Martyrs Arms
Main Road


After visiting the Martyrs Museum and the Martyrs Tree then next logical step was a pint at the Martyrs Inn.

The Martyrs Inn is a slick place. Its the kind of establishment you could take your gran when you are trying to prove to her that you’ve achieved more with your life than you actually have. Three cask beers were available: all from Badger – Tanglefoot, First Call (previously known as First Gold) and Brewer’s Bee. I know the other two and I’m not really a fan so I ordered a pint of Brewer’s Bee, even though the name suggested it would be brewed with honey and I’ve yet to find a honey beer that is much use. Yup, Brewer’s Bee contains honey. It tastes like a standard Golden Ale but with a strong lick of honey in the finish. Thankfully, the honey wasn’t as overpowering as some brewers make it but it’s still not a beer I want to drink again. The staff were friendly and efficient and well presented. The food menu looked like it was designed by the same team who design menus for Wetherspoons – both in style and content – but the prices were obviously created by someone who feels they are more worthy than Spoons. The food prices all seemed a few quid more than I’d want to pay. The £7.80 I paid for the drinks – one pint of beer, one pint of lemonade, one half of lime & soda – seemed high compared to other places I’ve visited in Dorset. We sat on the front patio and used the free Wifi. When our glasses were empty we headed to Dorchester in search of better beer and a better deal.



Badger Tap Room
Hall & Woodhouse
Blandford St. Mary
DT11 9LS


The reason for stopping of at Blandford was to pick-up a case of Roaring Roy Dog. In 2012 Badger released a limited edition one-off brew called Wandering Woodwose – it was one of my favourite beers of the year. Roaring Roy Dog was the 2013 follow-up and, although I didn’t know until I arrived at the brewery, 2014 also has limited edition beer – Shapwick Monster. As we pulled into the carpark I noticed there was a couple of folk sitting at a picnic bench drinking a beer. On previous visits there was no opportunity to buy a pint. You could buy bottles and merch to take home and you could go on a brewery tour but you couldn’t buy a pint to sup in the sun. I entered the building and gingerly followed the signs for the bar and restaurant. I made my way downstairs to the basement. Nobody came running after me to ask what I was up to. I approached the bar and ordered a pint of Hopeful Hop and even as I did I expected someone to say that pints were only for people who had paid for the tour. My pint was poured with a smile and the price of it and a can of soda pop was only £3.20, which made me smile. Hopeful Hop is a single hop beer. I don’t know what hop it is but if you can be arsed looking I’m sure then internet will tell you the answer. It was okay.

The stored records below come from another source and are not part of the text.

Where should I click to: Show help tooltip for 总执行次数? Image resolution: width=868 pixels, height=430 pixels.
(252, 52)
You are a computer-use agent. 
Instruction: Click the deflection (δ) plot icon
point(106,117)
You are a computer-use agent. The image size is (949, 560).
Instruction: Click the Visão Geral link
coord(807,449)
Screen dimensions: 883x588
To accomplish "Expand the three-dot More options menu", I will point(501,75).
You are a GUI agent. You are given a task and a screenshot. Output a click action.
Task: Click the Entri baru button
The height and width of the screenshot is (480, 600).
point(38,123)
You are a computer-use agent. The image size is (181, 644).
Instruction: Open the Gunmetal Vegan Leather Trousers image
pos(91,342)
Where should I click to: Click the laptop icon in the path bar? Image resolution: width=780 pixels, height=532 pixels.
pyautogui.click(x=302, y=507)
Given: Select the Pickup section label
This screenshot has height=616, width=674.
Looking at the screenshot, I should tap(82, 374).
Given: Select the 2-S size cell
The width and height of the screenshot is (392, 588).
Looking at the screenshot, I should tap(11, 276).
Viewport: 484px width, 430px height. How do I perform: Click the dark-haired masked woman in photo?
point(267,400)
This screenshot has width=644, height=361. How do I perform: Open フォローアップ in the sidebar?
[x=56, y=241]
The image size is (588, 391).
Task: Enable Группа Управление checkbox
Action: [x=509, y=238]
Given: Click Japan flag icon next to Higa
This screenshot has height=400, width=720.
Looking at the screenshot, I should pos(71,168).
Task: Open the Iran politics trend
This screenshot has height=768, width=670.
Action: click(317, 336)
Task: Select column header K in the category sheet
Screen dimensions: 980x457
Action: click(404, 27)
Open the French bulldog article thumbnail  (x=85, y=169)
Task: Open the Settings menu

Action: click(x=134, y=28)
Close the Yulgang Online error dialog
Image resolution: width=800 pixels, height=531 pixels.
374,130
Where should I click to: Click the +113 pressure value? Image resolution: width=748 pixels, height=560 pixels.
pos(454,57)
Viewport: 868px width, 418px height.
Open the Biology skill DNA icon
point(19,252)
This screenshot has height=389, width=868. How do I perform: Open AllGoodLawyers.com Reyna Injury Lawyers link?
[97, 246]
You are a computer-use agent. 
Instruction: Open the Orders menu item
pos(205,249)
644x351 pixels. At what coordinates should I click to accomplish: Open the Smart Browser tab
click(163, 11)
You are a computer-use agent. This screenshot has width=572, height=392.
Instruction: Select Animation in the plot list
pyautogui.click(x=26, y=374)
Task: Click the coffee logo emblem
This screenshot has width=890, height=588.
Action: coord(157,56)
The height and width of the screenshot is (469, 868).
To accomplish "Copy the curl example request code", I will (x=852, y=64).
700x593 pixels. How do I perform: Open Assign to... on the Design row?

The restaurant and bar space is actually quite pleasant. Despite effectively being a basement it is still bright and airy. One corner has leather couches and low tables – the place to gouge out if you only fancy a beer or six. The rest of the space is given over to (posh) refractory style tables. The menu looked quite decent. But nobody was eating so I couldn’t see how the food appears when it is served. There’s a display case which houses ancient and unopened bottles of Badger, which was greatly appreciated by the beer geek in me. I popped to the gents. It was clean and fresh smelling and very modern looking. There was a couple of signs stating how important good hand hygiene is and there was a seven point plan detailing how to clean your hands properly. I assume these are the same signs that are in the toilets of the actual brewery as it seemed slightly over the top for someone just popping in for a Ploughmans. My lass and bladder was empty so I headed back upstairs to purchase a case of the Dog and a case of the Monster.

This was a far more interesting visit than I expected it to be.